#### ASSIGNED TASK 1:
Using the text about the Royal Institute of Art, explain in one to three sentences why it calls Ester Eriksson's August Prize "a wonderful example."
#### ASSIGNED TASK 2:
In the text about the Royal Institute of Art, in which category did Ester Eriksson receive the August Prize?

#### TEXT BLOCK:
▽
A few weeks ago, Ester Eriksson, a degree programme student at the Royal Institute of Art, received the August Prize for her darkly humoristic illustrations for Humlan Hanssons hemligheter in the category Children and Young Adult. A wonderful example among many of our students’ artistic pluck and versatility, as they make their way with ease across a blank artistic field in which the former boundaries between genres and techniques have been razed.
Like most events these days, the award ceremony was held digitally. We have begun to grow accustomed to digital imitations of cultural places, events and conversations. Even the normally intense colloquy between the Royal Institute and the outside world has been hushed by the corona pandemic. The exhibitions at Galleri Mejan continued to stay open as long as we could manage, but are now forced to close alongside all our other open activities, such as lecture programs, Mejan Encounters, the Rundgång open studios, Mellanrummet and Rutiga golvet’s exhibitions and talks, as well as our research exhibitions at the Royal Swedish Academy of Fine Arts, are currently in mothballs, waiting for better times.
△
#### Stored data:
▽
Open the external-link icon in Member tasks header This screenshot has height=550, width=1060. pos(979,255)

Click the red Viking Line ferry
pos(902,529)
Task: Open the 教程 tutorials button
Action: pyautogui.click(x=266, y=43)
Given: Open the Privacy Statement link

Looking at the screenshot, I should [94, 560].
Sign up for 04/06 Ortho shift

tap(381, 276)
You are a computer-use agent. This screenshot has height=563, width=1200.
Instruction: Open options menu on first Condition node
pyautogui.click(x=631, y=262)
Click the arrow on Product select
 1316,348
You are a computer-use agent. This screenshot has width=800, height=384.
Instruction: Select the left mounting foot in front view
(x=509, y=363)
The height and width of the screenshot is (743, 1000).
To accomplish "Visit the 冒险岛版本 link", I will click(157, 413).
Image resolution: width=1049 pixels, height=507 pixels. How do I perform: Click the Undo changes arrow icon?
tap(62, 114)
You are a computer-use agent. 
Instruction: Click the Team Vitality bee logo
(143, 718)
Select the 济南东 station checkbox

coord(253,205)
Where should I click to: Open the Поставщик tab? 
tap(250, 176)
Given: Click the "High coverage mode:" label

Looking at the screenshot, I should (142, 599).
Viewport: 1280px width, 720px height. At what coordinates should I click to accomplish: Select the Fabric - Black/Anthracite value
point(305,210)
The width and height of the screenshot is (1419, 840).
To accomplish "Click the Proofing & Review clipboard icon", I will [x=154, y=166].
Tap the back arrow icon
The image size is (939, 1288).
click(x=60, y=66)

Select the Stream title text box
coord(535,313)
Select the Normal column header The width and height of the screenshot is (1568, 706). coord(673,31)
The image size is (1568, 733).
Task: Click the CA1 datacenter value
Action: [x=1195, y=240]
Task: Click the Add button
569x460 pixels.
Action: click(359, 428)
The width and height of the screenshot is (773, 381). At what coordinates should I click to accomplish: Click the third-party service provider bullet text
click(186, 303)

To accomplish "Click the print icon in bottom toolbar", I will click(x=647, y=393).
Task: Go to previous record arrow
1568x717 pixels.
△
#### OUTPUT 1:
The prize shows the artistic pluck and versatility of the institute's students. They move easily across an open artistic field where the old boundaries between genres and techniques have been razed.

#### OUTPUT 2:
Children and Young Adult.